Les résultats des tests, qu’ils soient positifs ou négatifs, peuvent être téléchargés automatiquement dans l’application lorsque le test a été réservé directement par la plateforme de l’application. Peu après le lancement de la technologie, les utilisateurs se sont toutefois tournés vers les médias sociaux pour signaler que si un test était réservé séparément, les résultats ne pouvaient pas être partagés dans l’application.

Des failles encore présentes

Les services de santé effectuent actuellement des tests par différentes voies, les tests par écouvillonnage dans les laboratoires de PHE et les hôpitaux du NHS constituant le premier pilier des tests. Toutefois, l’application ne permet aux utilisateurs de réserver un test gratuit que dans le cadre du deuxième pilier du dépistage, à savoir les tests par écouvillonnage pour l’ensemble de la population via des laboratoires privés.

Vendredi dernier, 215 636 tests ont été effectués en Angleterre, dont environ 61 500 avec le soutien des laboratoires PHE et des hôpitaux du NHS. Cela signifie que si tous les patients testés avaient téléchargé l’application, environ un tiers d’entre eux n’auraient pas pu télécharger leurs résultats sur la plateforme.

Cette faille a été rapidement corrigée et le NHS a confirmé que les patients qui ne pouvaient auparavant pas enregistrer leurs résultats de tests pourront désormais demander un code à saisir sur l’application.
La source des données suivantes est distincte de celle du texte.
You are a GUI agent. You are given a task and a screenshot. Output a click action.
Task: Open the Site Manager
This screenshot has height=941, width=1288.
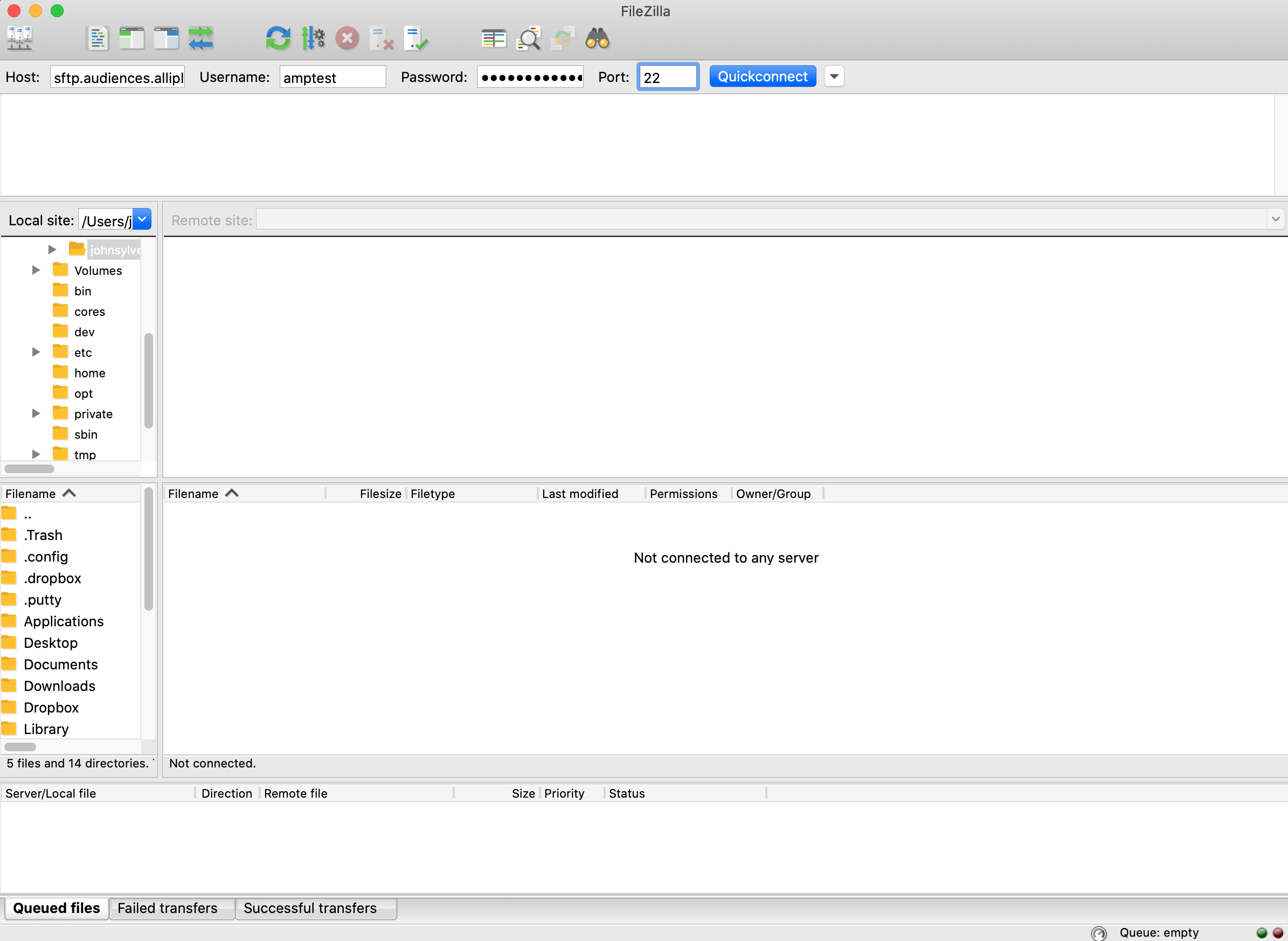tap(19, 38)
Toutefois, ils ne pourront le faire que pour les résultats positifs, ce qui signifie que les utilisateurs qui ont signalé des symptômes mais ont reçu un résultat négatif ne pourront pas arrêter le compte à rebours d’auto-isolement lancé par l’application.

Et les experts ont souligné un certain nombre d’autres lacunes. Par exemple, la fonction “check in” n’est pas accompagnée d’une fonction “check out” ; l’application gardera les utilisateurs enregistrés au même endroit jusqu’à ce qu’ils s’enregistrent ailleurs ou que minuit arrive, selon la première éventualité. Les utilisateurs sont donc susceptibles d’être enregistrés dans les lieux de réunion pendant une période beaucoup plus longue que celle qu’ils ont passée dans les locaux de l’établissement, et de recevoir des alertes même s’ils ne sont pas en danger. Une accumulation de faux positifs dans un système de dépistage déjà en difficulté qui ne présage certainement rien de bon pour les prochaines semaines.